**TASK DETAILS:**
Can you reproduce each of the rows below word for word, leaving out the pictures?

**GIVEN RECORDS:**
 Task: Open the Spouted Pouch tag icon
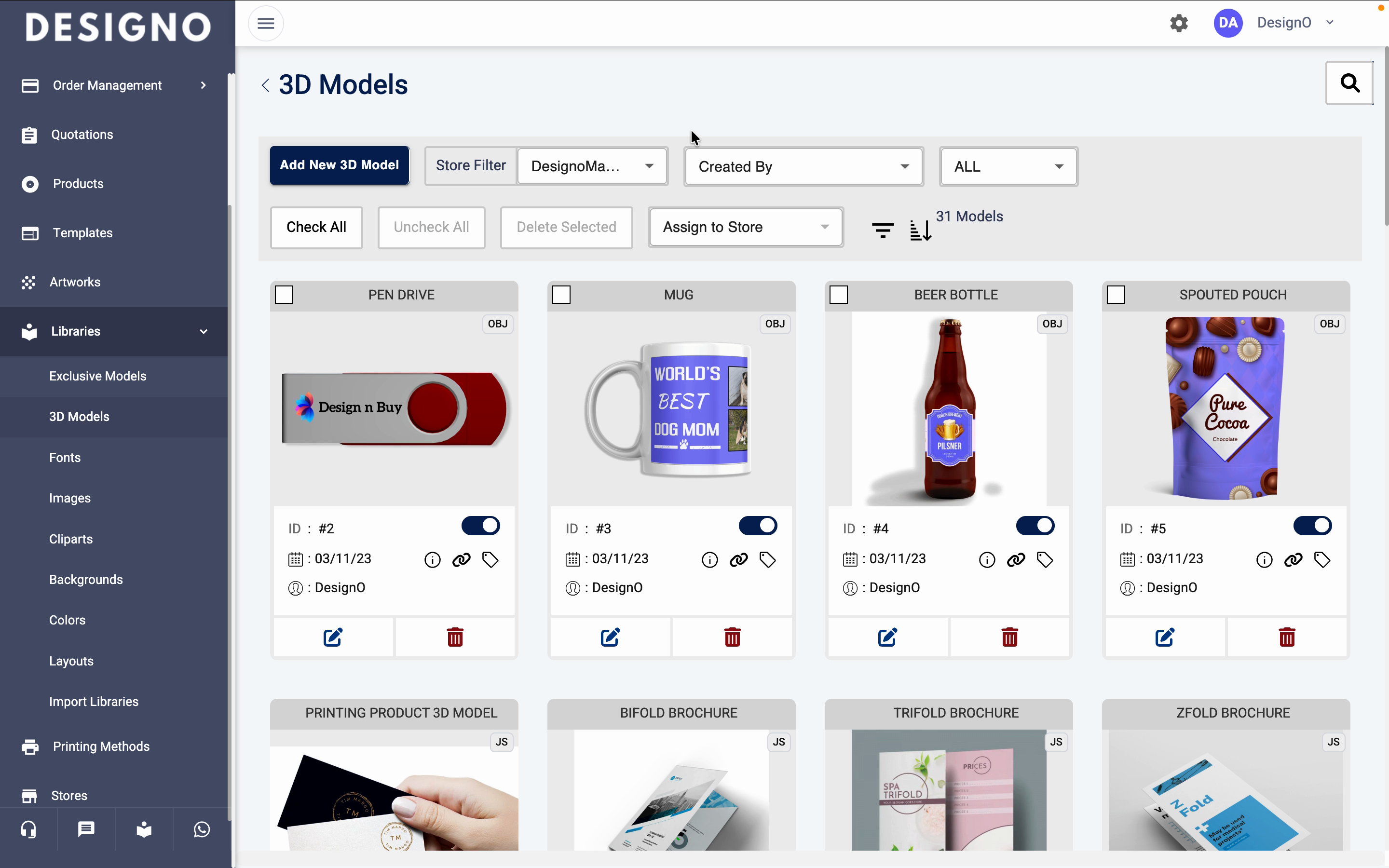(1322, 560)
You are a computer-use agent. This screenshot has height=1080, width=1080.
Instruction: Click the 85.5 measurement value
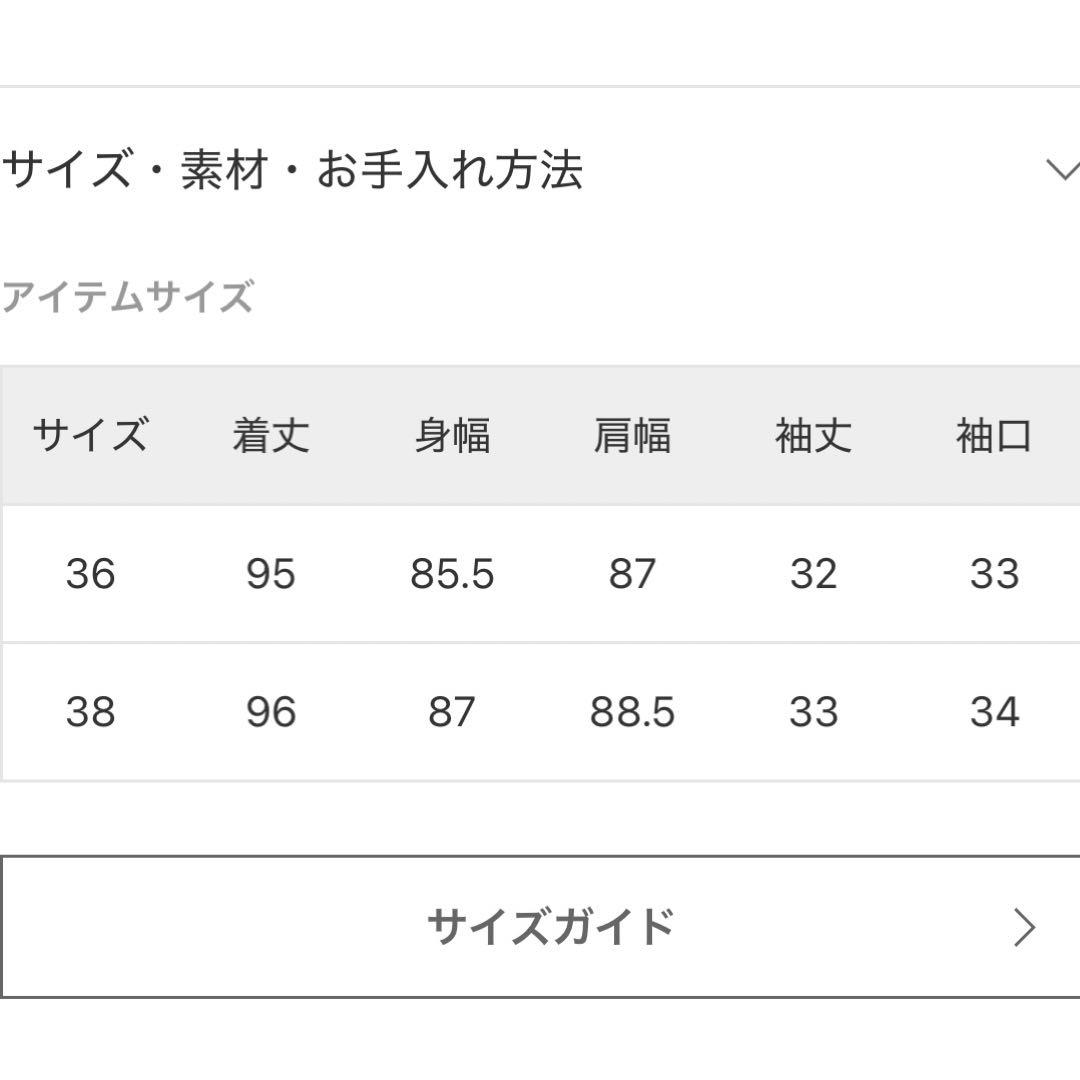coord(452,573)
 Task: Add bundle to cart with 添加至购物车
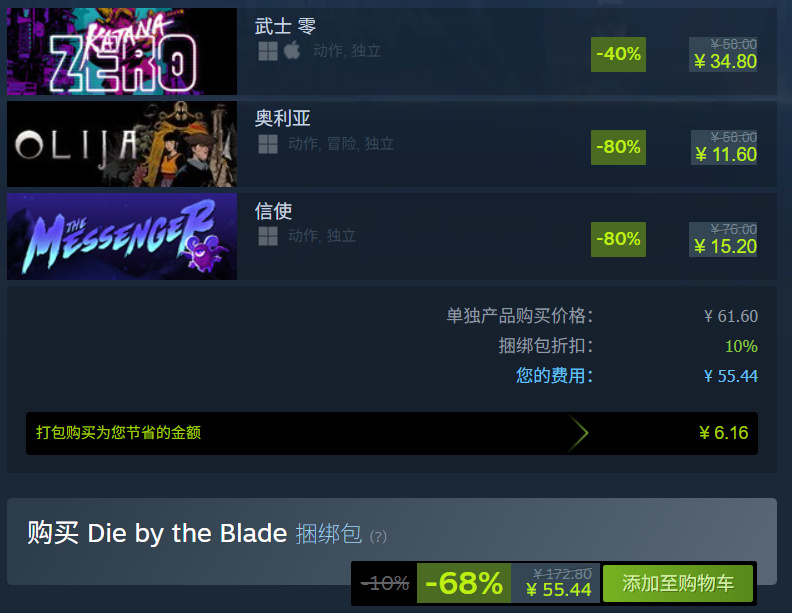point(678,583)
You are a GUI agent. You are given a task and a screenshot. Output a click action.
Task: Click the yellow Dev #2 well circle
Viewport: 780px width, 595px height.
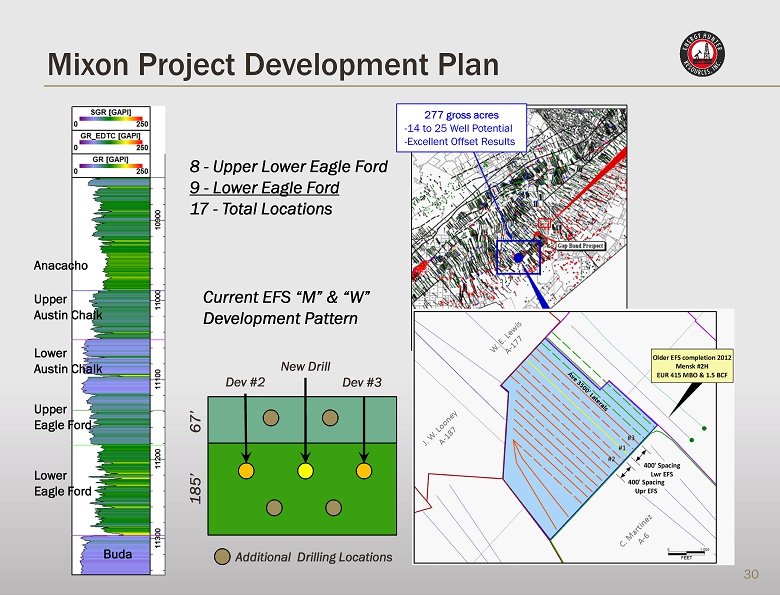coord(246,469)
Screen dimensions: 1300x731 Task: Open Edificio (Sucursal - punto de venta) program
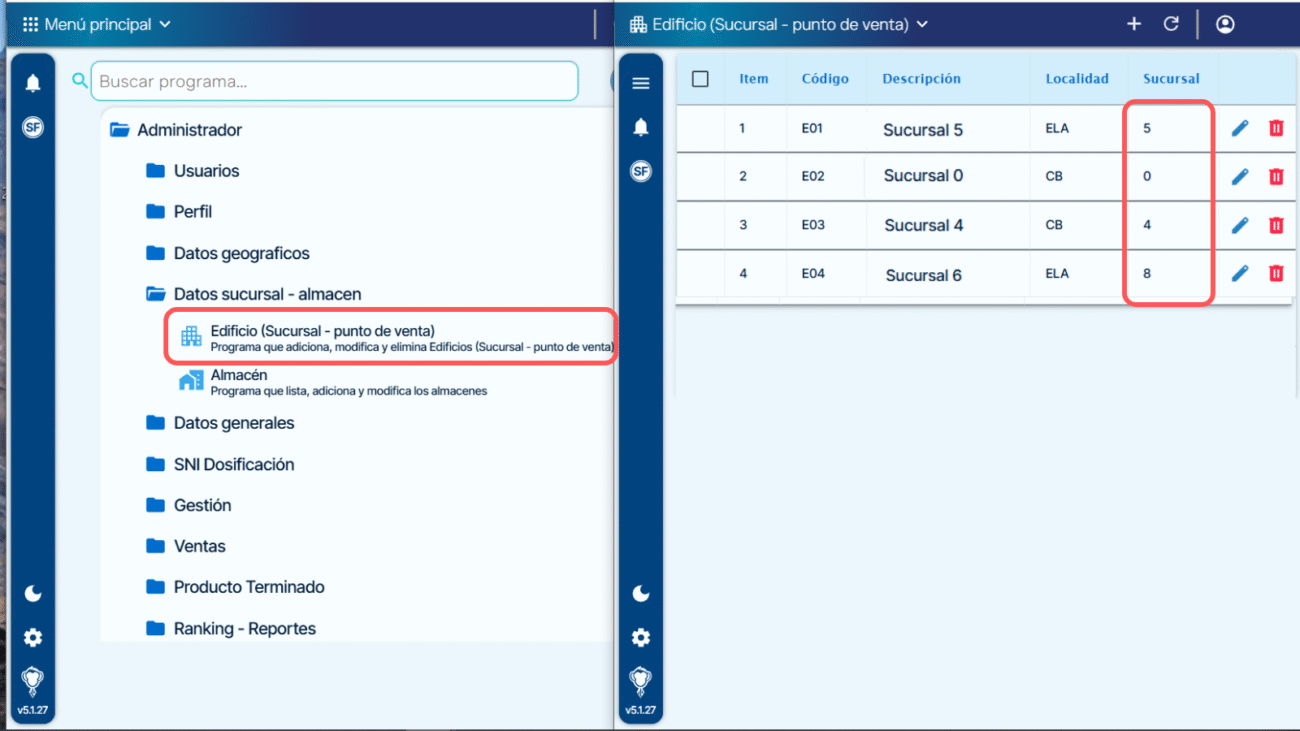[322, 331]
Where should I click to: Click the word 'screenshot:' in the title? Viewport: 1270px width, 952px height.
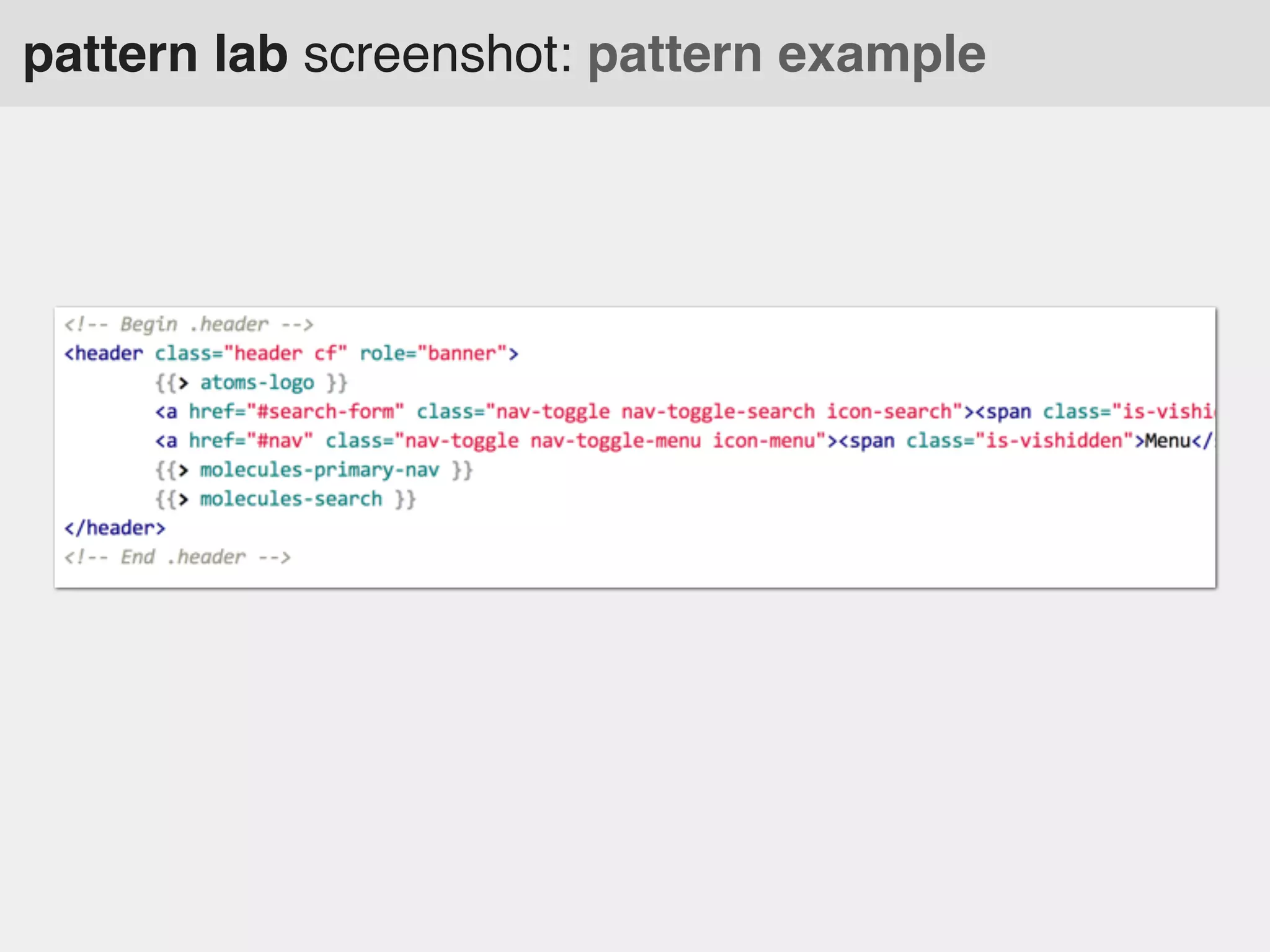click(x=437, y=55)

**SOLVED PROBLEM:**
 Task: Open the Spouted Pouch tag icon
(1322, 560)
You are a computer-use agent. This screenshot has height=1080, width=1080.
Instruction: Click the 85.5 measurement value
coord(452,573)
 Task: Add bundle to cart with 添加至购物车
point(678,583)
You are a GUI agent. You are given a task and a screenshot. Output a click action.
Task: Click the yellow Dev #2 well circle
Viewport: 780px width, 595px height.
coord(246,469)
Screen dimensions: 1300x731 Task: Open Edificio (Sucursal - punto de venta) program
[322, 331]
Where should I click to: Click the word 'screenshot:' in the title? Viewport: 1270px width, 952px height.
click(x=437, y=55)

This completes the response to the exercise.